D’autant plus que si Millenium continue en roman (avec la polémique qu’on connaît), c’est votre version et le format BD que les héritiers de Stieg Larsson ont plébiscité. Qu’est-ce qui les a séduits selon vous ?
Pour « Millenium Saga » je me suis focalisé sur les aspects politiques développés par Stieg Larsson, le féminisme, l’extrême-droite, les hackers, le rôle et le fonctionnement des médias, romans ayant pour base ce magazine crée par Mikaël Blomkvist, qui donne son nom à l’univers, « Millenium ». Et évidemment, les questions et les difficultés économiques qui frappent la Presse et les médias en général sont présentes dans « Millenium Saga », sur fond de questionnements éditoriaux, d’indépendance journalistique. J’en ai fait le centre du récit, car ces thématiques sont plus que jamais d’actualité. C’est, je pense, ce qui leur a plu.
© Runberg/Ortega/Alex et Mirabelle chez Dupuis
Avez-vous lu le quatrième Millénium de Lagerkrantz, qu’en avez-vous pensé ?
Non, car le seul impératif que j’avais pour cette suite inédite était que je ne pouvais pas utiliser d’éléments qui apparaissaient dans le quatrième roman écrit par David Lagercrantz, une règle d’ailleurs valable pour lui vis à vis de la suite inédite que j’écris. C’est donc pour cette raison que je n’ai toujours pas lu son roman, pour éviter de me faire influencer d’une quelconque manière. Je ne peux donc pas vous répondre, mais on m’a dit que ma suite était très différente de la sienne, à tous points de vue, et que c’est d’ailleurs ce qui en faisait l’intérêt.
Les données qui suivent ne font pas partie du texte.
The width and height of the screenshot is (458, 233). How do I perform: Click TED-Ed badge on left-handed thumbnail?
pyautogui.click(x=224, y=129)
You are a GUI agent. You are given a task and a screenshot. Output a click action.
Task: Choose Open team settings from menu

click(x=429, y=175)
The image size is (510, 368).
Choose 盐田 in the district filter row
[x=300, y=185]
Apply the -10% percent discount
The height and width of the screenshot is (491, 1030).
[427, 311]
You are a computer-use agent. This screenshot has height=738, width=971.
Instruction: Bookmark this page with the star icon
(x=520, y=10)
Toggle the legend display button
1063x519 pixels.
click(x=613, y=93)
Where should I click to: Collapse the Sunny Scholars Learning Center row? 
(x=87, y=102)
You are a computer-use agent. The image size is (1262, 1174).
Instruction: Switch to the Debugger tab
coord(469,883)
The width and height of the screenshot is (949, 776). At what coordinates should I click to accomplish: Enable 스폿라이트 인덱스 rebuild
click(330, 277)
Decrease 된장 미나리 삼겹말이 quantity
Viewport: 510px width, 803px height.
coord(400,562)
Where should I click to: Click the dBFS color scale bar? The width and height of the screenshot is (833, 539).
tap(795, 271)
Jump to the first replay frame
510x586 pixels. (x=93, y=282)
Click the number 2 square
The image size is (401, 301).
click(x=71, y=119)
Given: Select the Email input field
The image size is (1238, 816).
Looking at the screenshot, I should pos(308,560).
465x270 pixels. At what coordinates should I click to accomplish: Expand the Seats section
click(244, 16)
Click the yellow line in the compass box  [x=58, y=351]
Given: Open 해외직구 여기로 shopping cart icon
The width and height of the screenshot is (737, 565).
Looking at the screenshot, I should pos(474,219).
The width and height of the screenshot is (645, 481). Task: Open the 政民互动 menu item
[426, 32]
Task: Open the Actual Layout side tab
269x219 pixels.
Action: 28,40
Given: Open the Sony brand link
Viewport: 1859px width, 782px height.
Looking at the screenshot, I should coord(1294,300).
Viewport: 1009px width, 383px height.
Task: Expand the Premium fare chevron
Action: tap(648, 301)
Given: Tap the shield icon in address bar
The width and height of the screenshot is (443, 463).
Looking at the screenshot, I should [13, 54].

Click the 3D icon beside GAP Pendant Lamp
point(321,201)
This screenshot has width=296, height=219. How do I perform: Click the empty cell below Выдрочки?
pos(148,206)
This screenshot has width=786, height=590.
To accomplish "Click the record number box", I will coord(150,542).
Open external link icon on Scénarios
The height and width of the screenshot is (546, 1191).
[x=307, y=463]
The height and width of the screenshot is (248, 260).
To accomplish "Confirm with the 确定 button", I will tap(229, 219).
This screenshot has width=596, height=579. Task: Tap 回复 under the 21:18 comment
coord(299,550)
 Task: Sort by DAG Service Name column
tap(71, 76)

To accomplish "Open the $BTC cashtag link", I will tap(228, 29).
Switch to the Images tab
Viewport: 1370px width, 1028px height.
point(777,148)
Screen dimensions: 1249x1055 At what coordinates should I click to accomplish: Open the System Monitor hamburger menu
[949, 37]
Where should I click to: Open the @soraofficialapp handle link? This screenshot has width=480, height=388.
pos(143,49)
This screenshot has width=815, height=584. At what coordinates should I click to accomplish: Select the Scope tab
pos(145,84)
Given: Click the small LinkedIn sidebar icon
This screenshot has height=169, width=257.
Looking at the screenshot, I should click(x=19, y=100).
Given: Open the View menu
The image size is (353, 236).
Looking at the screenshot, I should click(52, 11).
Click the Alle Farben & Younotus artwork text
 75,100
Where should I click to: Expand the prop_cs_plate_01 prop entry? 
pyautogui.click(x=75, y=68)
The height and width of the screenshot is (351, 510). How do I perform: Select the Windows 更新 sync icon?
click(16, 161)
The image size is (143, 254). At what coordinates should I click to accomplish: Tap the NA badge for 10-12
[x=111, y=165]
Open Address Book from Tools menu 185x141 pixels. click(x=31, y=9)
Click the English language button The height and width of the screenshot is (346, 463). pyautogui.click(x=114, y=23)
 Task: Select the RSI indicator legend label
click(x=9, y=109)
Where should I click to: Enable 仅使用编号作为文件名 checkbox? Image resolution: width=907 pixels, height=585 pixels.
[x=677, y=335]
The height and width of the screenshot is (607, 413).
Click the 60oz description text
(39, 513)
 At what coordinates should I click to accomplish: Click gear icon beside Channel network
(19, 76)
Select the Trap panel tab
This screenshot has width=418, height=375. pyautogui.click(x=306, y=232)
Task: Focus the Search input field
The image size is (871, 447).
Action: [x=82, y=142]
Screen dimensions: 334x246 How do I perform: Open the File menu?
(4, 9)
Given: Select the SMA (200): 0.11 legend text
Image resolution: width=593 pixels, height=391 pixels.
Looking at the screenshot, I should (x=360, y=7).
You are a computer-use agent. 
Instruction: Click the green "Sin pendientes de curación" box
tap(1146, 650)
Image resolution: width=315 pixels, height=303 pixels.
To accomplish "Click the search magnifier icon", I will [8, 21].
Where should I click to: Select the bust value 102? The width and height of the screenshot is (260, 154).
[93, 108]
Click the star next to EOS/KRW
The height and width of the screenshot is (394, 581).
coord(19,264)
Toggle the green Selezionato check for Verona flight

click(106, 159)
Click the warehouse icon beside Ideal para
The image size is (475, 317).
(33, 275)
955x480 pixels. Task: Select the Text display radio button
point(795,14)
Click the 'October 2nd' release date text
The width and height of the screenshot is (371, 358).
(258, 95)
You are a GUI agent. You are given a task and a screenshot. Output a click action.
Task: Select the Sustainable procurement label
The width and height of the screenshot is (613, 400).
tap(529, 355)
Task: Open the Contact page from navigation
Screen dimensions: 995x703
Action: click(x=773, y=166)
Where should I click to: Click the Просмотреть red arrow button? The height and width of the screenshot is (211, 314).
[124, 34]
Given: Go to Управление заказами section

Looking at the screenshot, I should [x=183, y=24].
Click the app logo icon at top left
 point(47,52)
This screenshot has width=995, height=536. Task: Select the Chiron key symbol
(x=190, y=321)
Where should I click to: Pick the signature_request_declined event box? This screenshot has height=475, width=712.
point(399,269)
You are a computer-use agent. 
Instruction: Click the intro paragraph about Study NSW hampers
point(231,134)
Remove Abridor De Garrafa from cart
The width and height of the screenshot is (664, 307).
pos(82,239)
Comment prend-t-on la relève d’un auteur comme Stieg Larsson ?
On se concentre sur son récit, en restant fidèle à ce que l’on a perçu comme étant l’essence de l’œuvre originale, et on essaye, comme à chaque fois, de faire le mieux possible, sans se soucier du reste.
© Ortega
J’imagine qu’il y a un droit de regard sur votre travail. Y’a-t-il eu des demandes de rectifications ou avez-vous été assez libre?
« Oui, il y a un droit de regard, mais je n’ai pas changé une seule ligne durant l’écriture des six tomes de l’adaptation des romans, et idem avec « Millenium Saga ». Une fois que je leur ai expliqué quelle était la teneur de la suite que j’envisageais, les thèmes abordés, le rôle qu’allaient jouer Mikaël Blomkvist et Lisbeth Salander dans le récit, ils m’ont laissé les mains libres, comme sur l’adaptation des trois romans. Je pense que la création de cette suite est vraiment basée sur une relation de confiance
Quels sont les ingrédients qui font l’ « addictivité » et le phénomène « Millenium » ? Que fallait-il perpétuer et que voulez-vous y apporter ?
À mon sens, le trio de personnages principaux, Lisbeth Salander, Mikaël Blomkvist et Erika Berger y sont pour beaucoup. Des personnages qui sont à la fois très différents mais qui se complètent, dans une relation très particulière, entre amitié et amour parfois, et qui ont une dimension universelle dans les problématiques qu’ils rencontrent.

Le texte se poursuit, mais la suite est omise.